Potential for "instant sync"

shawaj commented 3 years ago

@ryanteck @vpetersson I am pretty sure we can improve our syncing to match syncrobits "instant sync" setup...

All we need to do is stand up a miner in the cloud (which we will probably do anyway for validators in the future?)

Then, we just need to take a snapshot:

miner snapshot take /path/to/snapshot

Then save it somewhere where our miners can pull it down and verify it.

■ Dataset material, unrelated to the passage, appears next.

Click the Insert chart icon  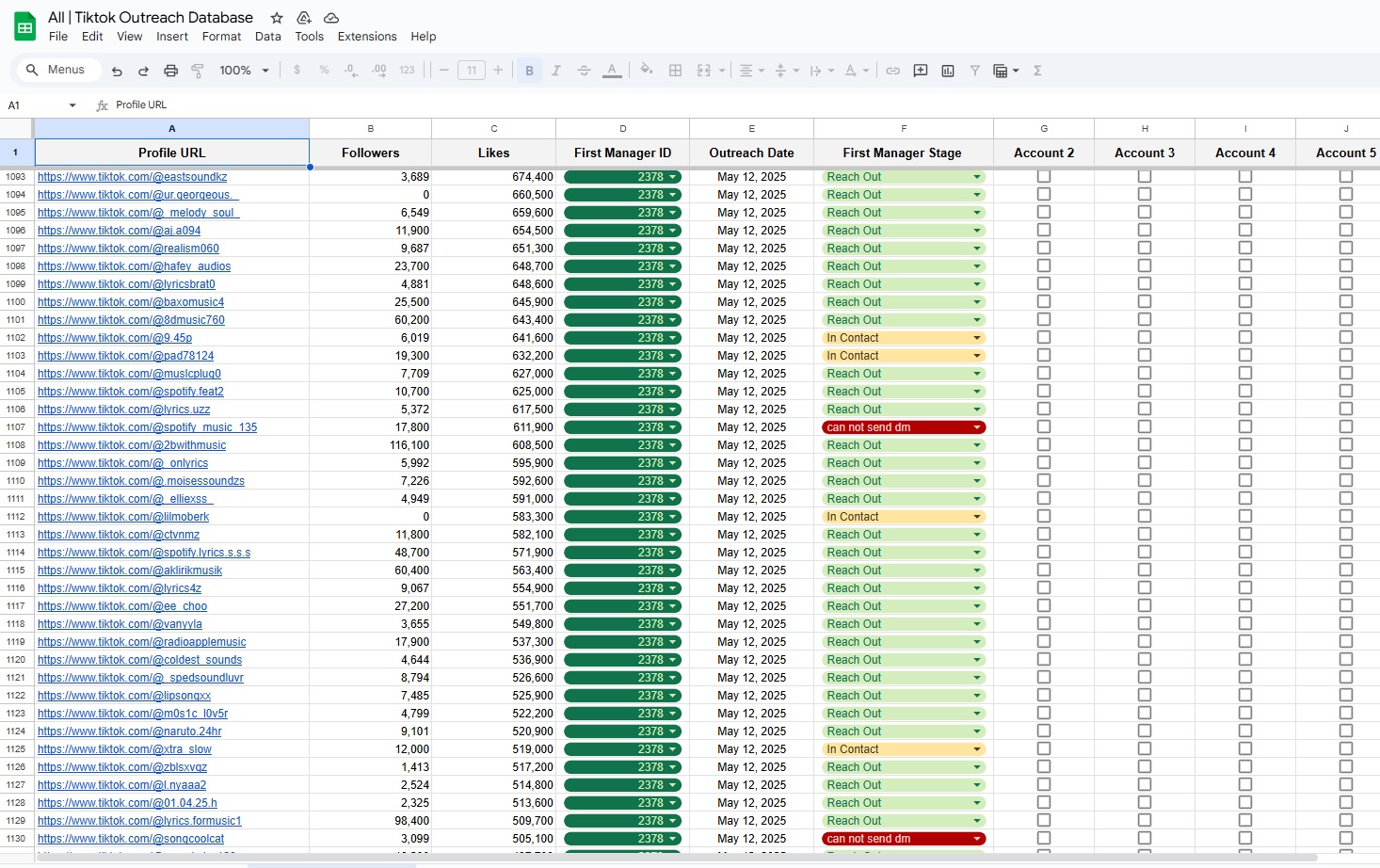point(948,71)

Perhaps signed by a private key that we control?

Then on the miners we just need to:

miner snapshot load /path/to/snapshot

My thought would be to do a snapshot every 100 or so blocks.

Like syncrobit we can then have it so that if a hotspot falls behind more than 250 blocks it automatically pulls down a new snapshot from our servers.

What do you think?

Ref doc... https://docs.helium.com/use-the-network/build-a-packet-forwarder#snapshots

ryanteck commented 3 years ago

I have it so it updates every 6 hours currently. I didn't think too much more often was wise as increases risk of issues.

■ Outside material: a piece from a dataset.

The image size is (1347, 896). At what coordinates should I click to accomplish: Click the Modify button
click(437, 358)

I can increase it if you want. Likely every hour would work.

On Sun, 30 May 2021, 20:44 Aaron Shaw, @.***> wrote:

@ryanteck https://github.com/ryanteck @vpetersson https://github.com/vpetersson I am pretty sure we can improve our syncing to match syncrobits "instant sync" setup...

All we need to do is stand up a miner in the cloud (which we will probably do anyway for validators in the future?)

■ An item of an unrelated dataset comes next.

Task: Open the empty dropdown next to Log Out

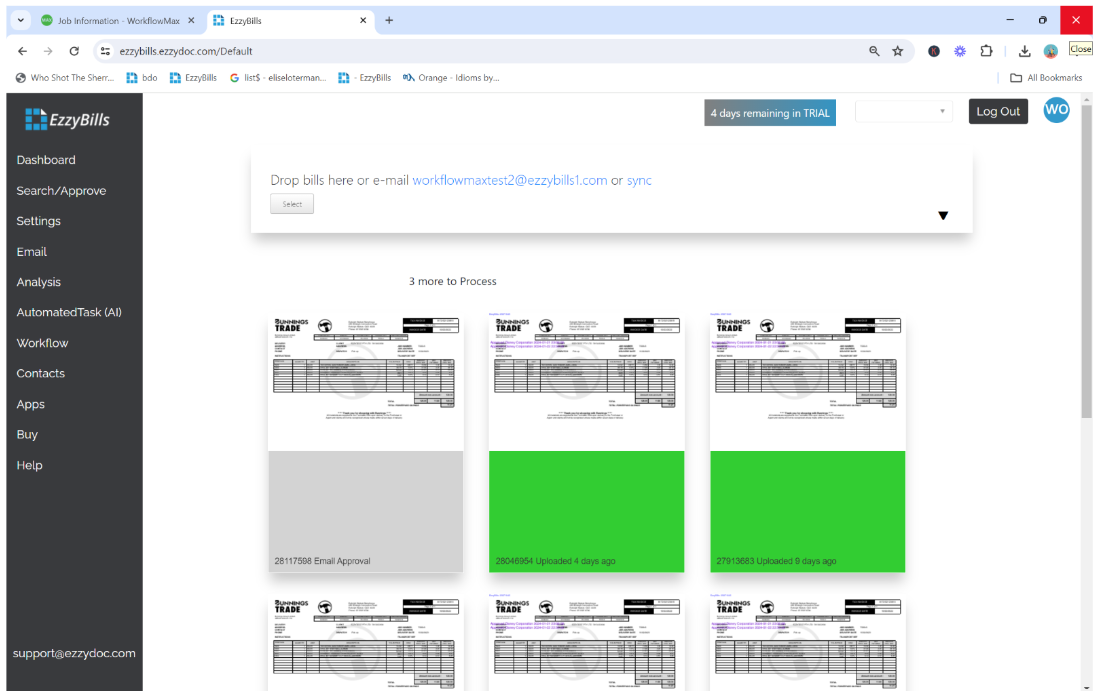Action: pyautogui.click(x=903, y=112)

Then, we just need to take a snapshot:

miner snapshot take /path/to/snapshot

Then save it somewhere where our miners can pull it down and verify it. Perhaps signed by a private key that we control?

Then on the miners we just need to:

miner snapshot load /path/to/snapshot

My thought would be to do a snapshot every 100 or so blocks.

Like syncrobit we can then have it so that if a hotspot falls behind more than 250 blocks it automatically pulls down a new snapshot from our servers.

What do you think?

https://docs.helium.com/use-the-network/build-a-packet-forwarder#snapshots

— You are receiving this because you were mentioned. Reply to this email directly, view it on GitHub https://github.com/NebraLtd/snapshot-bumper/issues/2, or unsubscribe https://github.com/notifications/unsubscribe-auth/AAINW2IIBLE2UBQE2U66NQTTQKIQPANCNFSM45ZVLA2Q .

shawaj commented 3 years ago

Why would more often increase risk of issues?

But is this pulling down a snapshot? I thought this was just updating the blessed block?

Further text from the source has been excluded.